**Text segment:**
Brandon v. West

28 Nev. 500 | Nev. | 1905

Lead Opinion

By the Court,

Talbot, J.:

This action was brought against the defendant West as administrator, and the other defendants as heirs, of the estate of B. G. Clow, deceased, to compel the execution of a deed to plaintiff for a triangular piece of land, marked with three iron pins and less than one acre in extent, as described in *506the complaint. The uncontradicted testimony of several witnesses introduced by the plaintiff shows -that Clow in the year 1901, and a considerable time before his death, sold to plaintiff a sand hill or sand pit which is identical with or embraced in the boundaries of the parcel of land mentioned; that he went upon the premises, marked and pointed out the boundaries to the plaintiff, put him in possession, and accepted a cow in payment. Thereafter plaintiff hauled and sold sand from the pit exclusively, and his right to the same was expressly acknowledged upon different occasions by Clow, who directed to the plaintiff persons applying for sand. No evidence was offered by the defendants. The court was in doubt as to whether the proofs showed a sale of the land, but, at the request of the plaintiff, found that he "purchased the sand situated upon and in the sand hill described in plaintiff’s complaint and the exclusive right to take sand therefrom”; that Clow received and retained possession of the cow, and that prior to and long after his death plaintiff was in possession of the property and taking sand. From a judgment in favor of defendants for their costs, and an order overruling a motion for a new trial, this appeal is taken.

**Provided material:**
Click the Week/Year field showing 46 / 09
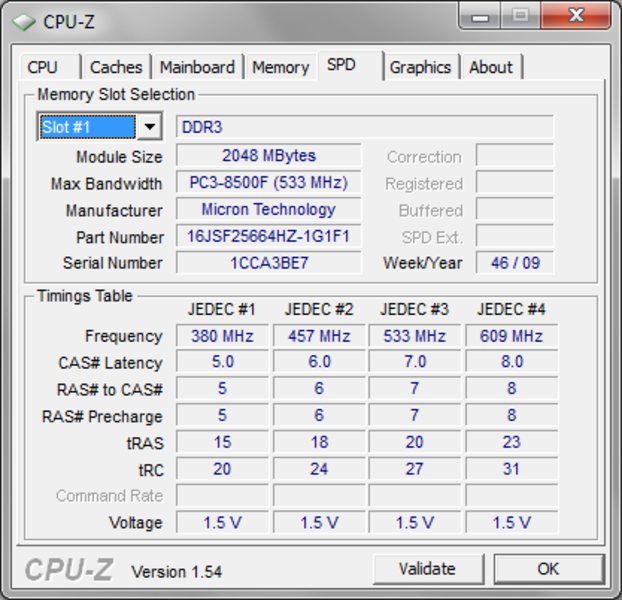The width and height of the screenshot is (622, 600). [514, 263]
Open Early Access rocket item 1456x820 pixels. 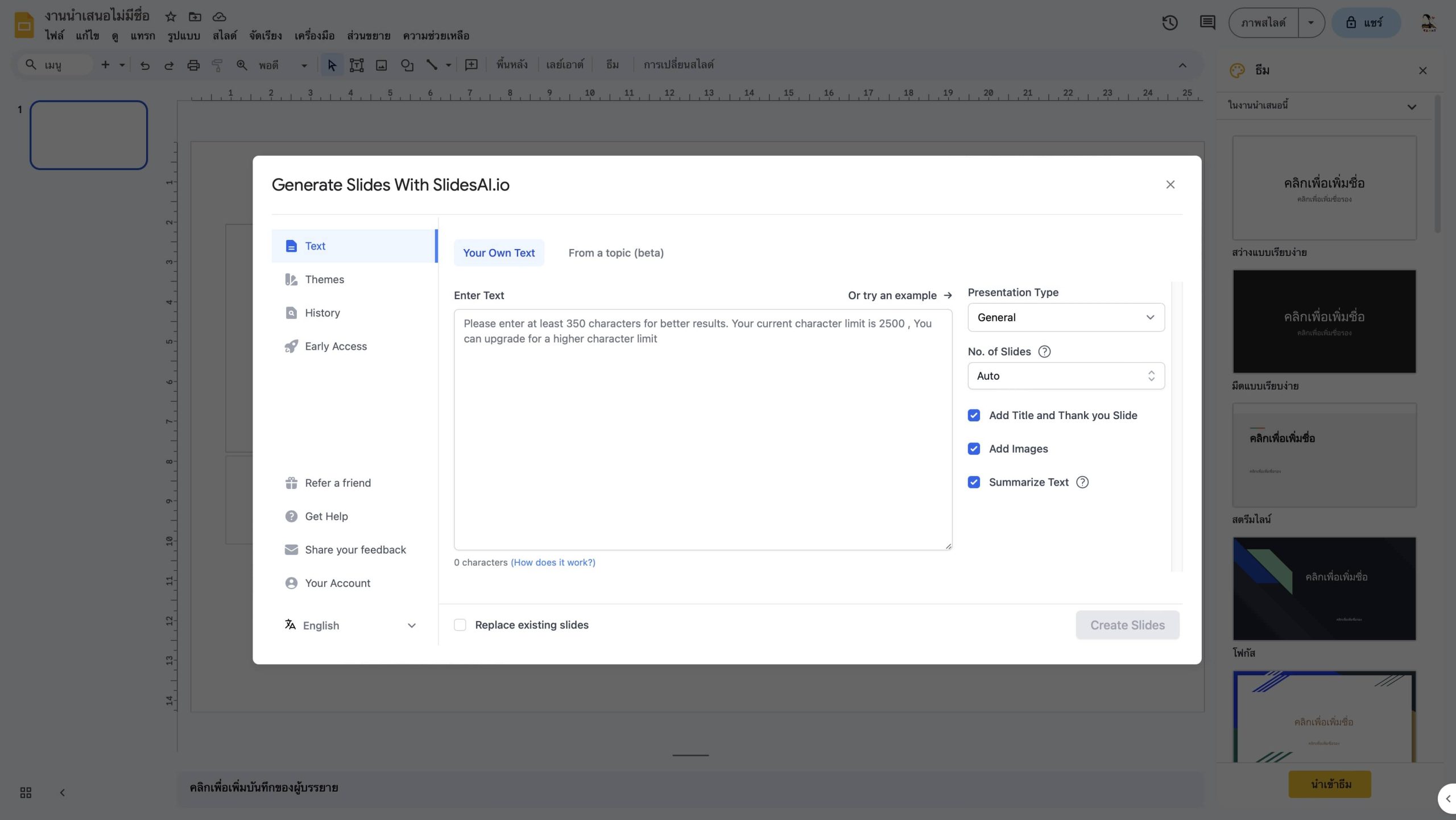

**Requirement:** List every person named in the court opinion. The data above is separate material from the court opinion.

**Worked answer:** Brandon, West, B. G. Clow, Talbot